Field engineers and reservoir modelers often question if equilibrium conditions prevail downhole and when do super(sub)saturation conditions exist. This is especially critical in designing seawater injection for pressure maintenance due to serious barite scale problem in barium containing formation. The objective of this paper is (1) to discuss the experimental research on rock-brine interaction to determine when equilibrium condition prevail and when kinetics prevail; and (2) to develop realistic seawater/inhibitor injection schemes for scale control during seawater injection.

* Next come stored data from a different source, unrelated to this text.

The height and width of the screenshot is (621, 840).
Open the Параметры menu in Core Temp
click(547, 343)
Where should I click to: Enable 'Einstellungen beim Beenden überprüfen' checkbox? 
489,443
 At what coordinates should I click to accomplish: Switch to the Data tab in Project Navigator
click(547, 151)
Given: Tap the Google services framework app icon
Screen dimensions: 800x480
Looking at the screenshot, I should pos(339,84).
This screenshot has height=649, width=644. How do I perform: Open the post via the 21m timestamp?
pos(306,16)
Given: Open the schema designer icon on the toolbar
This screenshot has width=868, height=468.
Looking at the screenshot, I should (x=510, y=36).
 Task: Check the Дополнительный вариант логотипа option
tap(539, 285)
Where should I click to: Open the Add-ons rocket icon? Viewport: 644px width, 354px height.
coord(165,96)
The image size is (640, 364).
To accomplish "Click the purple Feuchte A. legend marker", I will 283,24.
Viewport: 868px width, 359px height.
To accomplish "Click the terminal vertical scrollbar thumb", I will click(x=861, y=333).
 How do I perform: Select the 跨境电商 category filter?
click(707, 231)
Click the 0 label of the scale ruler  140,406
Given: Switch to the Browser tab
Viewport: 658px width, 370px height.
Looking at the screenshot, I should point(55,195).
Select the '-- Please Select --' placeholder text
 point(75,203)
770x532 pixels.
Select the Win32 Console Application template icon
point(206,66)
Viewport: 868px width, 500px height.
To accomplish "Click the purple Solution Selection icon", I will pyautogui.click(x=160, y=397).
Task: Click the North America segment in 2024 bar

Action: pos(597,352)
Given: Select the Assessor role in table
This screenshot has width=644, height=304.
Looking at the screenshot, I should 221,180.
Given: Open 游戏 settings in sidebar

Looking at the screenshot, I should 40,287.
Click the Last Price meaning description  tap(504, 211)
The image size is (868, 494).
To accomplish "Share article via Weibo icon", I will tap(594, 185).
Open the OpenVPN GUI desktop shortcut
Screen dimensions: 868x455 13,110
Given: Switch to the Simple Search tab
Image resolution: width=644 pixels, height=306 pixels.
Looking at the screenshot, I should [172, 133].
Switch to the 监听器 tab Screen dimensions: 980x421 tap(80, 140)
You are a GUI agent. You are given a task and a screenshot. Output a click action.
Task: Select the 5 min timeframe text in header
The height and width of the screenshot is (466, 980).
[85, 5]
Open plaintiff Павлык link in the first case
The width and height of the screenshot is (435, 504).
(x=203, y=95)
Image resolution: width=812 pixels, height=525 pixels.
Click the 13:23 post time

We have examined the question from three points of view: 1. thermodynamic equilibrium; 2. mass transport kinetics; and 3. experimental testing of flow through columns with or without scale inhibitors. If the reaction direction is from undersaturated toward saturation, then equilibrium normally occurs rapidly. Equilibrium is observed within about 5 min. When the reaction is going from supersaturated to equilibrium direction, such as during seawater injection into a barium containing formation, the precipitation reaction is often slow, i.e., equilibrium is not observed after 10 min of contact time. Both barite dissolution and precipitation rates on clean core material are consistent with those reported in literature with a second order rate constants for dissolution (≈ 30,172 l2·mol-1·m-2·sec-1, 100 °C) and precipitation (= 938 l2·mol-1·m-2·sec-1, 100 °C).

The kinetics of barite formation can significantly slow down in the presence of scale inhibitors and the sulfate tolerance can be increased. The kinetics of both barite dissolution and precipitation are poorly understood at the present time. It is proposed that combining sulfate reduction and scale inhibitor application in intelligent engineering design can significantly reduce the problems and costs associated with seawater injection. Equations for engineering design of such treatment were derived from nucleation kinetics, inhibition efficiency, and inhibitor adsorption and transport. Sulfate tolerance in the presence of scale inhibitors is measured and compared with the prediction from nucleation inhibition theory with excellent agreement. An innovative inhibitor treatment via core flood has been done as proof-of-concept and will be discussed.